VC funding in the crypto sector plummeted to $659 million across 63 funding rounds in April, representing a 74% decline from the $2.6 billion raised across 84 rounds in March, according to data from Cryptorank.
The April figure brings total year-to-date investments to $5.64 billion so far in 2026.
The last time monthly crypto fundraising was this low was July 2024, when projects raised $622 million across 132 rounds. The steep drop indicates that venture investors have become significantly more selective as crypto markets remained under pressure amid months of weaker liquidity and reduced risk appetite.
Monthly VC funding has been on a downward trajectory since October 2025, when crypto projects raised $3.84 billion across 127 funding rounds. Since then, the global crypto market cap has fallen by 37%, according to CoinGlass data.
In terms of sector activity, decentralized finance (DeFi) protocols attracted the most deal flow in April, accounting for 12 funding rounds. Blockchain services and artificial intelligence-linked crypto projects each followed with eight rounds, according to CryptoRank.

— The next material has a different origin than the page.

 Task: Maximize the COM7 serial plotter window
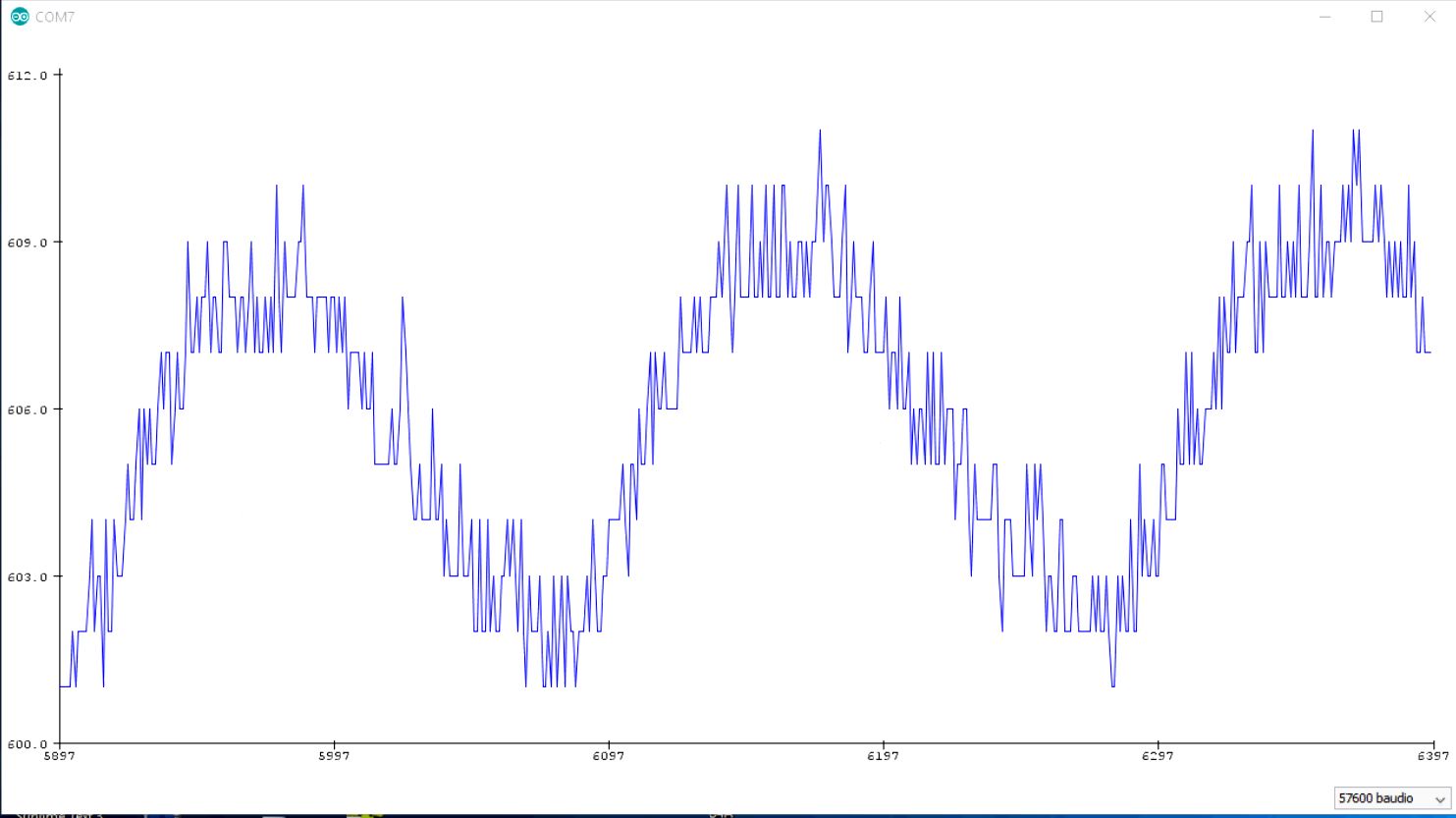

Crypto market maker GSR's venture arm emerged as the most active investor of the month, participating in four investment rounds. These included a $3.5 million seed round in DeFi protocol Legend Trade, a $4 million seed round in DeFi protocol 3F on April 23, a $1 million pre-seed round in Enhanced Finance on April 9, and an undisclosed investment in real-world asset tokenization protocol Libeara on April 8.
Zurich-based digital asset-focused investment manager L1 Digital (L1D) ranked second with three investments during the month. Its deals included a $5 million seed round in crypto exchange Exponent, an $18 million strategic investment in infrastructure provider Squads, and a $7.5 million Series A investment in blockchain services company Oh on April 8.
Other notable investors that each participated in three deals during April included Y Combinator, Tether, Animoca Brands, landScape Capital, Coinbase Ventures, and Kosmos Ventures.
Why it matters
A sharp pullback in deal count — from 84 rounds in March to 63 in April — signals that investors are concentrating capital in fewer, more established projects rather than spreading bets across early-stage startups.
The sustained funding decline since October 2025 coincides with a 37% drop in the global crypto market cap, illustrating how broader market conditions directly influence venture appetite in the sector.
Fewer seed and pre-seed rounds may reduce the number of projects advancing to later funding stages, affecting the overall pace of new product development across the industry.